— START —

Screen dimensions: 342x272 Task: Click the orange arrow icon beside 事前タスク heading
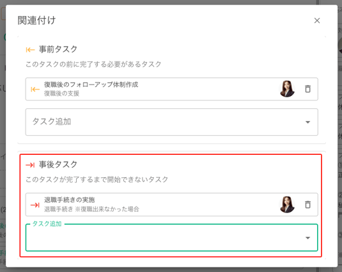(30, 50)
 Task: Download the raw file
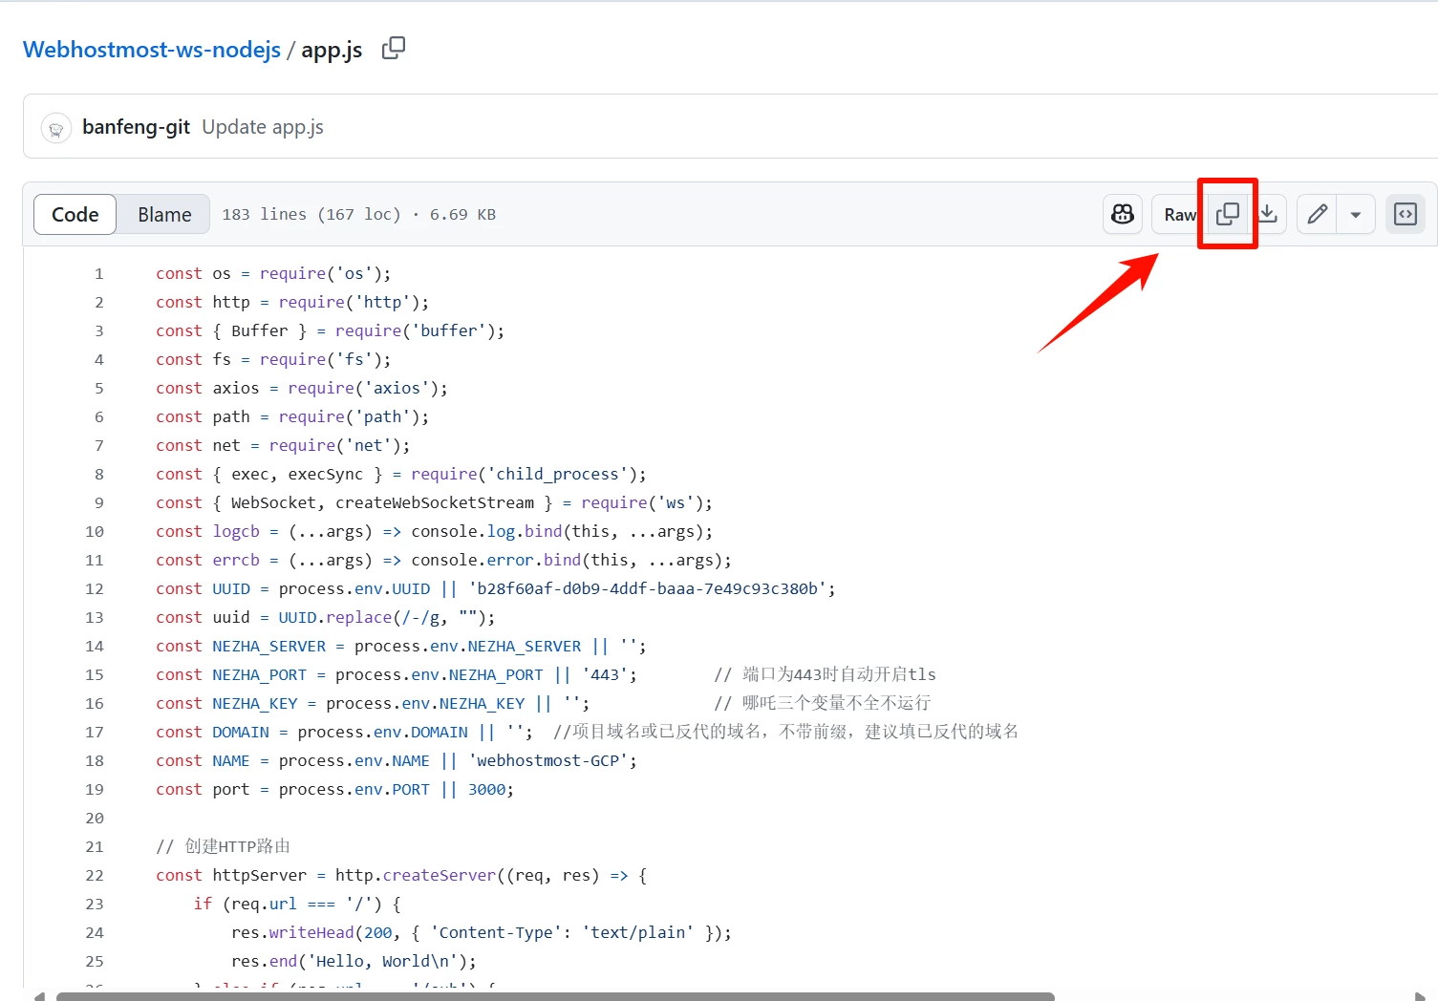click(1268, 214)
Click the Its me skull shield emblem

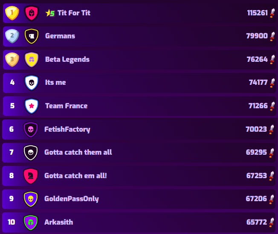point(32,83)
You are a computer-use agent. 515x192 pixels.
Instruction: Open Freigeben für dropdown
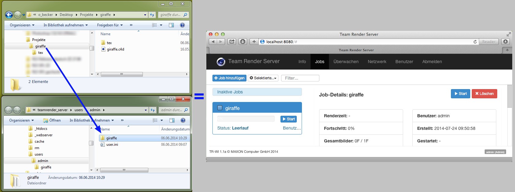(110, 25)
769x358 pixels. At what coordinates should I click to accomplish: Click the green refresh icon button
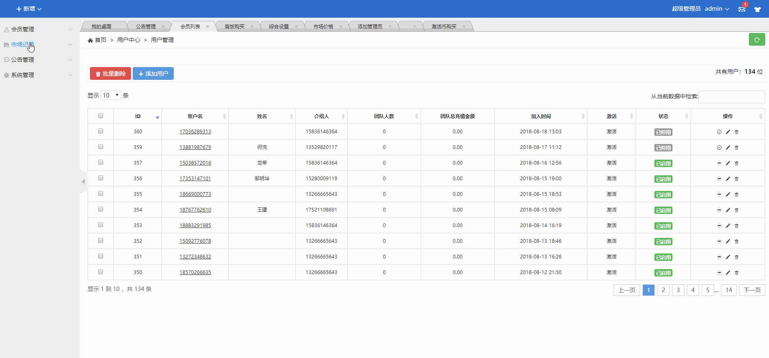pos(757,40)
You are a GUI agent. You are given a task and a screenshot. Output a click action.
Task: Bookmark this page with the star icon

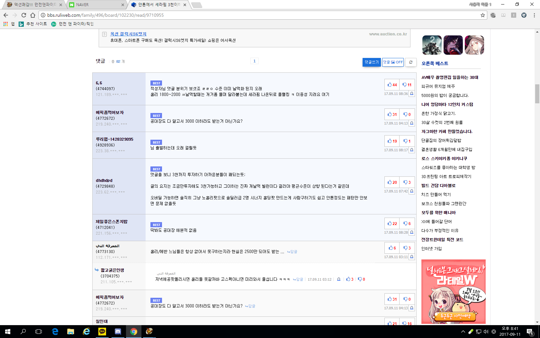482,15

— END —
— START —

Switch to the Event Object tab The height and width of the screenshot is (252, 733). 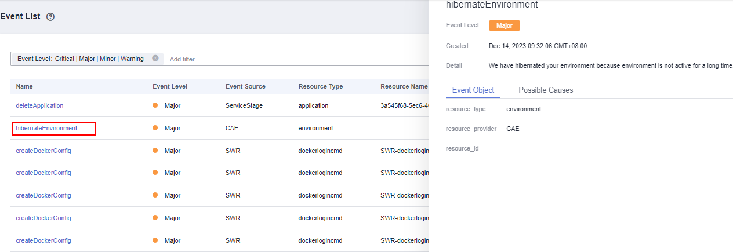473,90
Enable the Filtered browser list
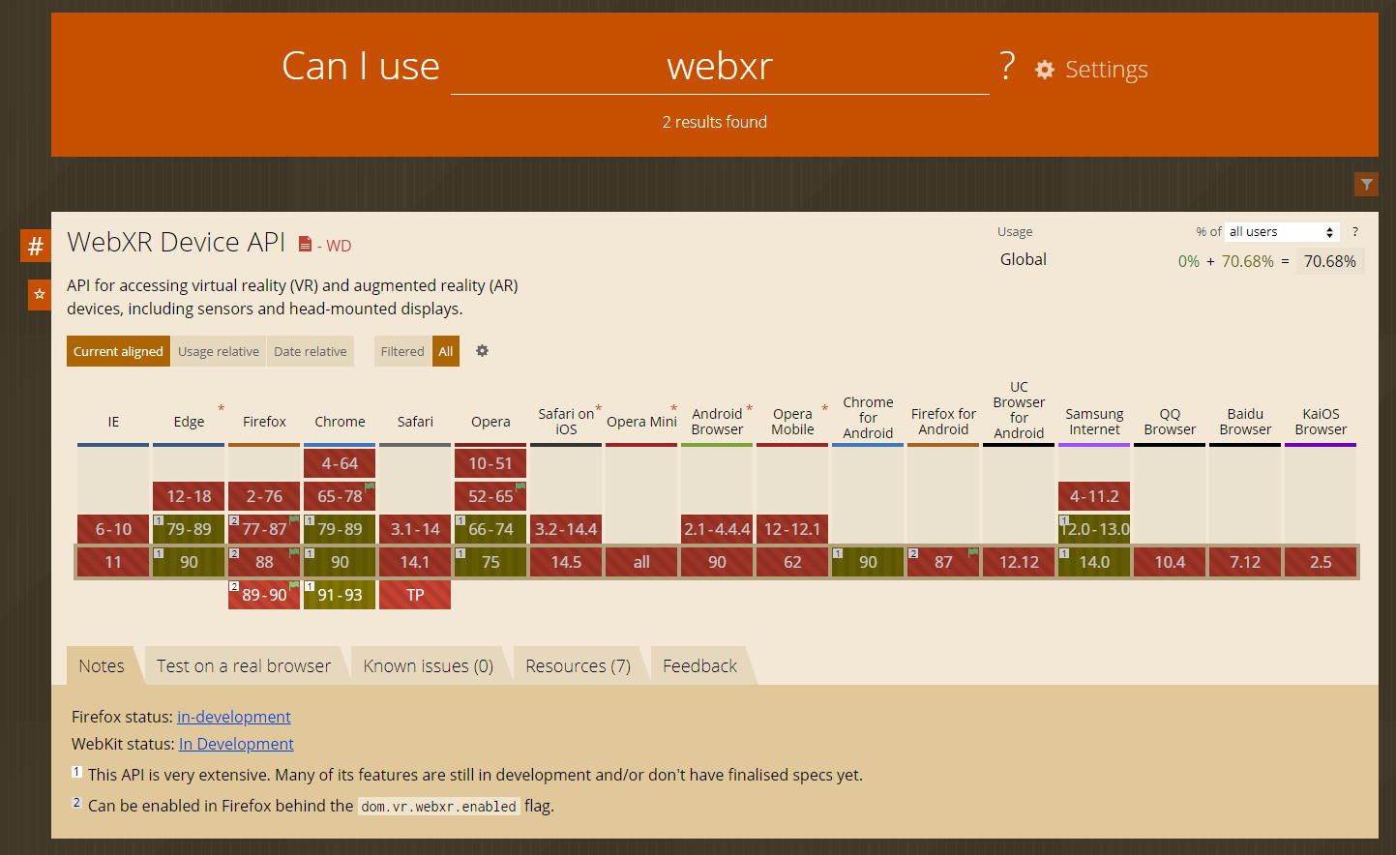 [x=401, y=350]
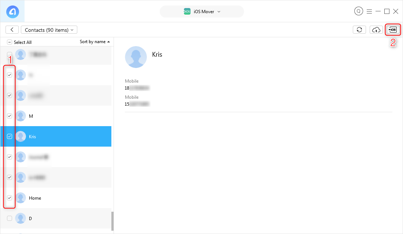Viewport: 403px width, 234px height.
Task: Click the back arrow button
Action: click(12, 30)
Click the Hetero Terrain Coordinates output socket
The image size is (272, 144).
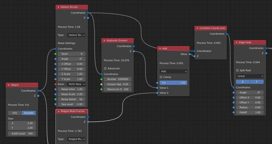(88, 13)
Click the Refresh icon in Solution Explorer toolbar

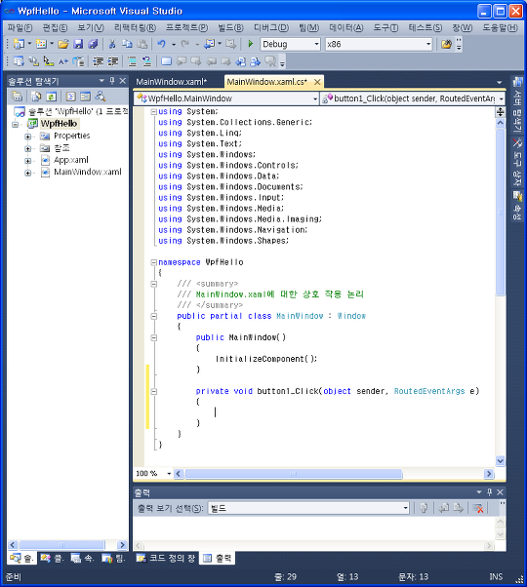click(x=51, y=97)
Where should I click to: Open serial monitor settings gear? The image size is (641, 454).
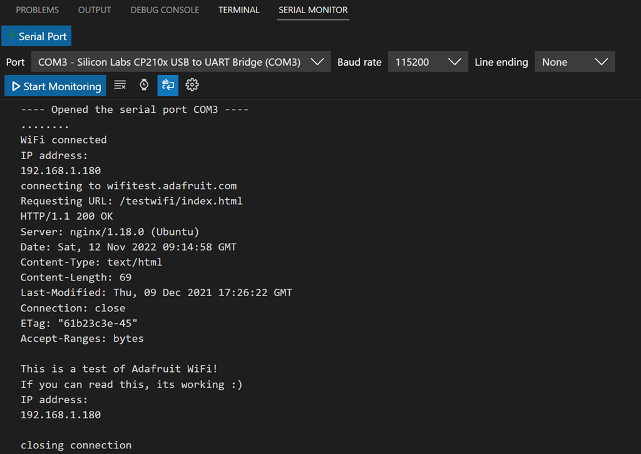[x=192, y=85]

— END —
— START —

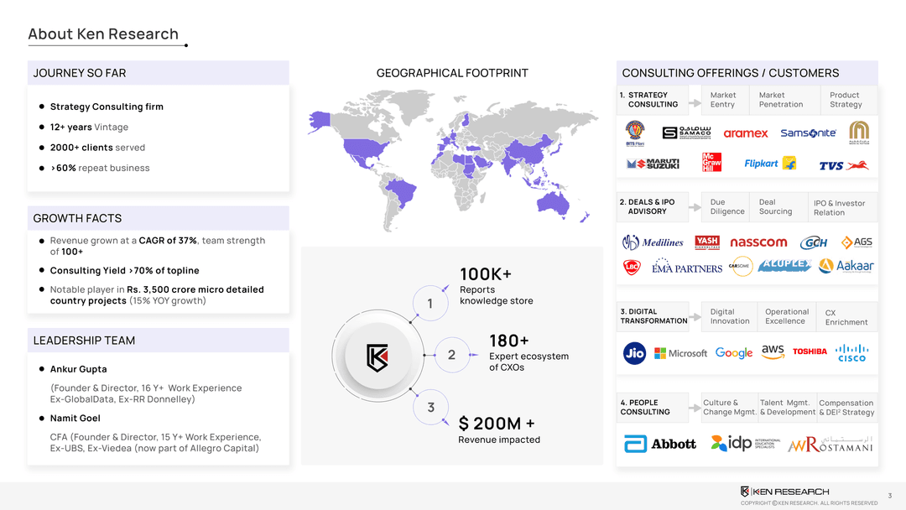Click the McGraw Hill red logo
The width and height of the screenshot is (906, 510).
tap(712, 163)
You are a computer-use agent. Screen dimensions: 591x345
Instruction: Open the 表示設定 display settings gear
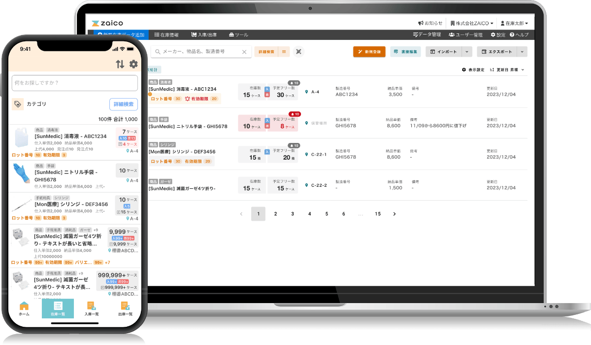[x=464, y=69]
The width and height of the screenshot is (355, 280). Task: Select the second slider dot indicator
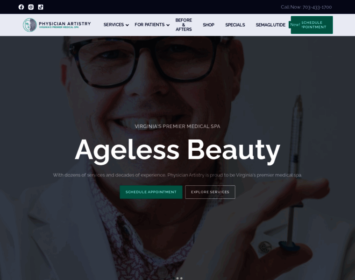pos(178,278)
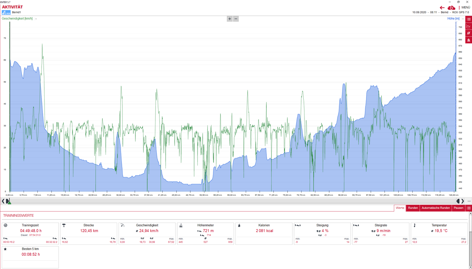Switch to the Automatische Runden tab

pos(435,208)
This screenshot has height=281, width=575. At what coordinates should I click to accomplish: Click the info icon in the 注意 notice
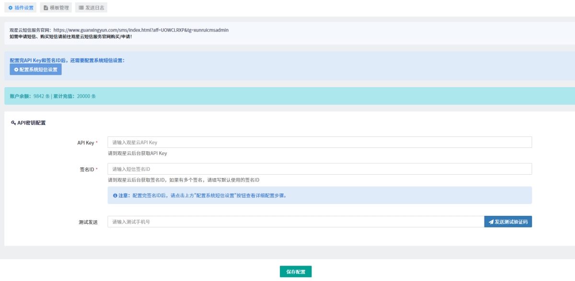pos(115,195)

— END —

Written request: Reproduce the material from the line with "The width and height of the screenshot is (355, 280)." up to and including the line with "pos(115,195)", leaving out the pictures.

Finished task:
The width and height of the screenshot is (355, 280). Task: Select the second slider dot indicator
pos(178,278)
Switch to the Automatische Runden tab

pos(435,208)
This screenshot has height=281, width=575. At what coordinates should I click to accomplish: Click the info icon in the 注意 notice
pos(115,195)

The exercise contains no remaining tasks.